Because I was curious, and a little nuts, I decided to test the two methods, Split vs. a MemoryBlock. It turns out that the latter is faster by 2-3 ms, but only if you discard encodings. It hardly seems worth it in this case, but perhaps someone can see a way to improve it. My code for both is:

  #pragma BackgroundTasks False
  #pragma BoundsChecking False
  
  dim theseLines() as string
  dim fld as string
  for i as integer = 1 to 14000
    fld = format( i, "000000" )
    theseLines.Append fld + Chr( 9 ) + fld
  next
  dim t as string = join( theseLines, EndOfLine )
  
  dim msg as string
  dim sw as new Stopwatch_MTC
  sw.Start
  
  dim txt as string = t
  txt = ReplaceLineEndings( txt, EndOfLine )
  dim lines() as string = txt.Split( EndOfLine )
  dim d as new Dictionary
  for each l as string in lines
    dim flds() as string = l.Split( Chr( 9 ) )
    if flds.Ubound = 1 then
      d.Value( flds( 0 ) ) = flds( 1 )
    end if
  next
  
  sw.Stop
  msg = format( sw.ElapsedMicroseconds, "#," ) + " microsecs"
  AddToResult msg
  msg = "Dictionary Count: " + str( d.Count )
  AddToResult msg
  
  sw.Reset
  sw.Start
  
  dim enc as TextEncoding = Encodings.UTF8
  t = txt.ConvertEncoding( enc )
  t = ReplaceLineEndings( t, Chr( 13 ) )
  dim m as MemoryBlock = t
  dim p as Ptr = m
  
  d = new Dictionary
  dim keyPosStart, keyPosEnd as integer
  dim valPosStart, valPosEnd as integer
  dim mbPos as integer
  dim lastPos as integer = m.Size - 1
  dim thisPos as integer
  while keyPosStart < lastPos
    for thisPos = keyPosStart to lastPos
      if p.Byte( thisPos ) = 9 then
        keyPosEnd = thisPos
        valPosStart = thisPos + 1
        exit
      end if
    next
    
    valPosEnd = lastPos + 1
    for thisPos = valPosStart to lastPos
      if p.Byte( thisPos ) = 13 then
        valPosEnd = thisPos
        exit
      end if
    next
    
    d.Value( m.StringValue( keyPosStart, keyPosEnd - keyPosStart ) ) = m.StringValue( valPosStart, valPosEnd - valPosStart )
    keyPosStart = valPosEnd + 1
    
  wend
  
  sw.Stop
  msg = format( sw.ElapsedMicroseconds, "#," ) + " microsecs"
  AddToResult msg
  msg = "Dictionary Count: " + str( d.Count )
  AddToResult msg

Fun!

I made a few changes to your demo:

  • increased the N to 100000
  • start the timer AFTER the ReplacelineEndings call (since we aren’t really interested in the speed of that).

Results:

  • Split: 257
  • Ptr : 293

The split version is actually a little faster - and since the Ptr version is more complicated, the Split version is the winner.

However, I bet the Ptr version can be improved.

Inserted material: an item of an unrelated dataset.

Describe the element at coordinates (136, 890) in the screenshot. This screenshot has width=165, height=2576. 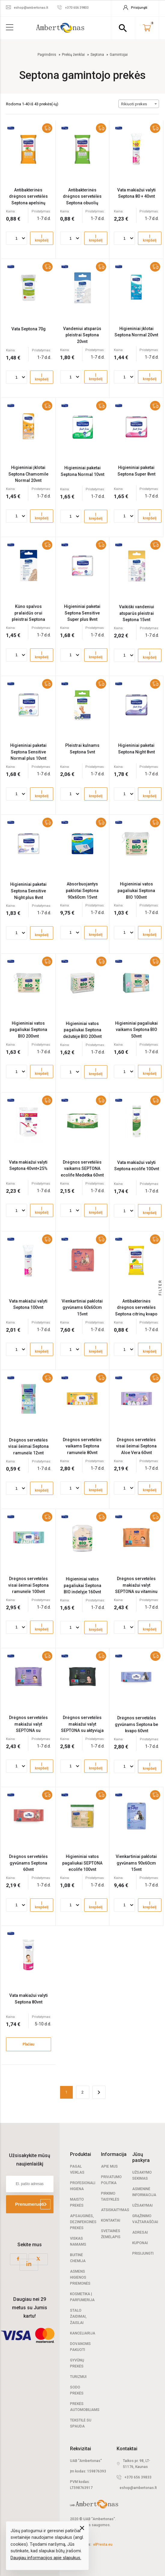
I see `Higieniniai vatos pagaliukai Septona BIO 100vnt` at that location.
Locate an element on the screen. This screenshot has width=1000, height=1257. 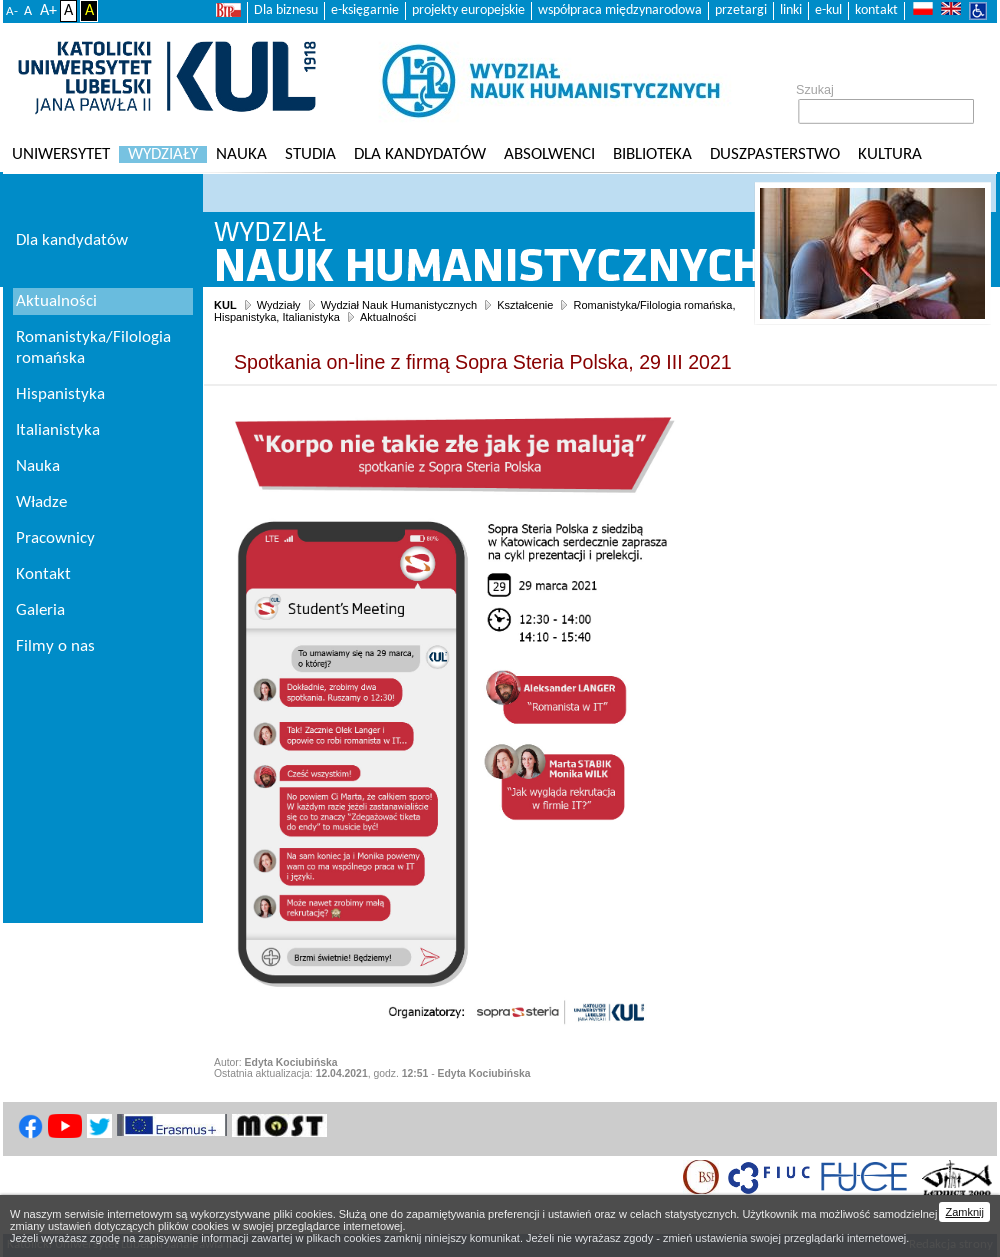
e-kul is located at coordinates (828, 10).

I’ll see what I can do.

At best, ReplaceLineEndings is a wash as the timing of it should either be included in both versions or disregarded for each. But since it’s essential to either version, I left it in both.

I’m curious to see what you might come up with. Also, SplitB might be faster than Split if the text is converted to UTF8 beforehand. That conversion might take time too, of course.